Conflict of interest
None of the authors declares a conflict of interest with regard to this manuscript. All authors have read and approved the submitted manuscript.
Authorship
The authors’ responsibilities were as follows: all co-authors contributed to the design of the study and critically reviewed the manuscript. L.M.L. participated in the development of study protocols and designed the anaemia aetiology component, coordinated data collection, analysed the data and drafted the initial manuscript; L.M.N. conceived the design for the state survey and evaluation, secured funding and holds overall responsibility for the study.

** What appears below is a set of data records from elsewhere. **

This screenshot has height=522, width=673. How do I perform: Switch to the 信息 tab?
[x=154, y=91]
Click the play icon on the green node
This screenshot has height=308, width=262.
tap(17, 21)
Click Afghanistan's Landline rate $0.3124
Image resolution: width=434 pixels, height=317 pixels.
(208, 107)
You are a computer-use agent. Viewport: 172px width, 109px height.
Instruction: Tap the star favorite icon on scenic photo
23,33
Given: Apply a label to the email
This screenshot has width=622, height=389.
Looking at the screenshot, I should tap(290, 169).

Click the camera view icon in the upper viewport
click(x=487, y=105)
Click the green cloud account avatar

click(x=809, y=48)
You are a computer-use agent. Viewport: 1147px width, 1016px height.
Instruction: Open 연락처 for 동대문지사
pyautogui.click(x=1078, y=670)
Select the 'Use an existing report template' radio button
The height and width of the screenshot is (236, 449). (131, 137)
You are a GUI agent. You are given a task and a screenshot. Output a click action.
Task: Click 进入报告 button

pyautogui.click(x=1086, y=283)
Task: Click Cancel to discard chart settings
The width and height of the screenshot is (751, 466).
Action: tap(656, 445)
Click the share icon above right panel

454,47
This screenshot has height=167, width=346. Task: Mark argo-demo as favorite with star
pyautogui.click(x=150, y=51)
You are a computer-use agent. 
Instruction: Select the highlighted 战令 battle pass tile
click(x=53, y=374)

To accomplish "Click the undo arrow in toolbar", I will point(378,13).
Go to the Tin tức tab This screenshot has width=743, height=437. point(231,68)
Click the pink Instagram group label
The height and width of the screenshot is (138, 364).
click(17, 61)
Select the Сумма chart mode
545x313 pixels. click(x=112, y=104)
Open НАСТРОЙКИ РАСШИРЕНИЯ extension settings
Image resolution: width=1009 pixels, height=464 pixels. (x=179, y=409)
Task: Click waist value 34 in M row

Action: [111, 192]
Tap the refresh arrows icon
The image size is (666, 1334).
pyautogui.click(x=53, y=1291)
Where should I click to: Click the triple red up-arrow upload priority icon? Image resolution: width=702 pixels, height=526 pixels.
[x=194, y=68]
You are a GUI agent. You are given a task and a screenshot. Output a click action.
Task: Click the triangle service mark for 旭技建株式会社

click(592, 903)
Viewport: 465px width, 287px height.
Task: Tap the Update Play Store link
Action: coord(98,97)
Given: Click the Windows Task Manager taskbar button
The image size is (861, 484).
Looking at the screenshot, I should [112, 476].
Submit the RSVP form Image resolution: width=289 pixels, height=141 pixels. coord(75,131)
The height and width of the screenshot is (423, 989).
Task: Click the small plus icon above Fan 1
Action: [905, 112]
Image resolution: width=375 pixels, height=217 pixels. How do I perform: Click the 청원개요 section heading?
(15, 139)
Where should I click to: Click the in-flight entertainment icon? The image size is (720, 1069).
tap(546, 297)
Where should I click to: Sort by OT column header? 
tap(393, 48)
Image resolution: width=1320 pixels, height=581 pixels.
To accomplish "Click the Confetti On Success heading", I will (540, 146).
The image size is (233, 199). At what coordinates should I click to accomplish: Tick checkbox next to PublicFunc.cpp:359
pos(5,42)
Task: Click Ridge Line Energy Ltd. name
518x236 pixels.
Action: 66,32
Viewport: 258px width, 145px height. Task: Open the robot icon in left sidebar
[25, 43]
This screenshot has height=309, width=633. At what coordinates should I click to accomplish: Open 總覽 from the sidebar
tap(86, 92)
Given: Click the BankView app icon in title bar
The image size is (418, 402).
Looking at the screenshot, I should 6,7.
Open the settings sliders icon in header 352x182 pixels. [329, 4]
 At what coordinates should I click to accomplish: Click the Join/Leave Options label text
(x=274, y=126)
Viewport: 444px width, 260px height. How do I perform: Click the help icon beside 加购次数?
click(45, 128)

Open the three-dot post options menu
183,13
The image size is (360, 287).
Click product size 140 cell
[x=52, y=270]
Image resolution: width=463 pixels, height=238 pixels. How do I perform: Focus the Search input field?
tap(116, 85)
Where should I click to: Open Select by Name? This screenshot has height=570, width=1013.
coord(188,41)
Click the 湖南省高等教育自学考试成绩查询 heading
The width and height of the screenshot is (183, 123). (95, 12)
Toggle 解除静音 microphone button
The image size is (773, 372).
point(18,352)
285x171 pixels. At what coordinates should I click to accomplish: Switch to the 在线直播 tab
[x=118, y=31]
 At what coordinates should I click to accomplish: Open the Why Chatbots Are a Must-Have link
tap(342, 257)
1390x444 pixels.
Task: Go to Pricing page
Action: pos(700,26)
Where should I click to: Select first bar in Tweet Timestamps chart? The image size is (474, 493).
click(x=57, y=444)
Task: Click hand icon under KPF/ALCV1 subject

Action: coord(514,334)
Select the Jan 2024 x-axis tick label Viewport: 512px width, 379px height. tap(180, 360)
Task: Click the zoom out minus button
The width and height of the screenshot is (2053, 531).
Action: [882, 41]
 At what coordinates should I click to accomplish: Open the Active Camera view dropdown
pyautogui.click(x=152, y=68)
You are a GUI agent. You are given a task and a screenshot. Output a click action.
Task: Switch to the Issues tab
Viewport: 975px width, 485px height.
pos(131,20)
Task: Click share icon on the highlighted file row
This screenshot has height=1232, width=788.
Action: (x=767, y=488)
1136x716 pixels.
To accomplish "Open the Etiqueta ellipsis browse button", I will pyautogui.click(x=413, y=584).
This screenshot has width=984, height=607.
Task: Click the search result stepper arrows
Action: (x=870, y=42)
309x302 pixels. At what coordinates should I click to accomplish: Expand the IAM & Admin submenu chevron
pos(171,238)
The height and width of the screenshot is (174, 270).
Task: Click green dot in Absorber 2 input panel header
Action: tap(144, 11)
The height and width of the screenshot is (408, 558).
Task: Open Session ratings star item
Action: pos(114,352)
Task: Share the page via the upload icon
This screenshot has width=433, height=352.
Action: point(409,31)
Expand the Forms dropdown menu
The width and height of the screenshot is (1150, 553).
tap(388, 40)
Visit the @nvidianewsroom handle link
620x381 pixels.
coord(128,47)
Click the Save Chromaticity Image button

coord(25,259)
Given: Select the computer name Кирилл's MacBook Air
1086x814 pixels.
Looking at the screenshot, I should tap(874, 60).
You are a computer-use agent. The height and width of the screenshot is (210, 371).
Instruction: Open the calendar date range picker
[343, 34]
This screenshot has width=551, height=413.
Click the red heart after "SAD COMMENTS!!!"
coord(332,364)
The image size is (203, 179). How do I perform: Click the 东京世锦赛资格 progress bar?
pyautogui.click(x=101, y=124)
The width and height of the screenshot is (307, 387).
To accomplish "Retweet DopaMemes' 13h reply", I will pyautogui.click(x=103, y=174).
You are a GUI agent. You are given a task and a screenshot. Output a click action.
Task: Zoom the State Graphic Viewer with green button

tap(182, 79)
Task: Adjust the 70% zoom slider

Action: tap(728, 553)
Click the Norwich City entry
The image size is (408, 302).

T.T. and J.H. prepared the sampling strategy and statistical considerations. A.V.K. and S.S. supervised study preparations and data collection. V.O.A. contributed to data analysis and manuscript preparation. All authors read and approved the final manuscript as submitted.
Supplementary material
For supplementary material accompanying this paper visit https://doi.org/10.1017/S1368980024000028
Ethics of human subject participation
This study was conducted according to the guidelines laid down in the Declaration of Helsinki, and all procedures involving research study participants were approved by the Institutional Review Boards of Sanjay Gandhi Post Graduate Institute of Medical Sciences, Lucknow, India, and St John’s Medical College and Hospital Institutional Ethics Committee, Bangalore, India. Written informed consent was obtained from all women participants and the primary caregivers of all children participating in the study.
The impact evaluation was registered with the Registry for International Development Impact Evaluations (RIDIE-STUDY-ID-58f6eeb45c050).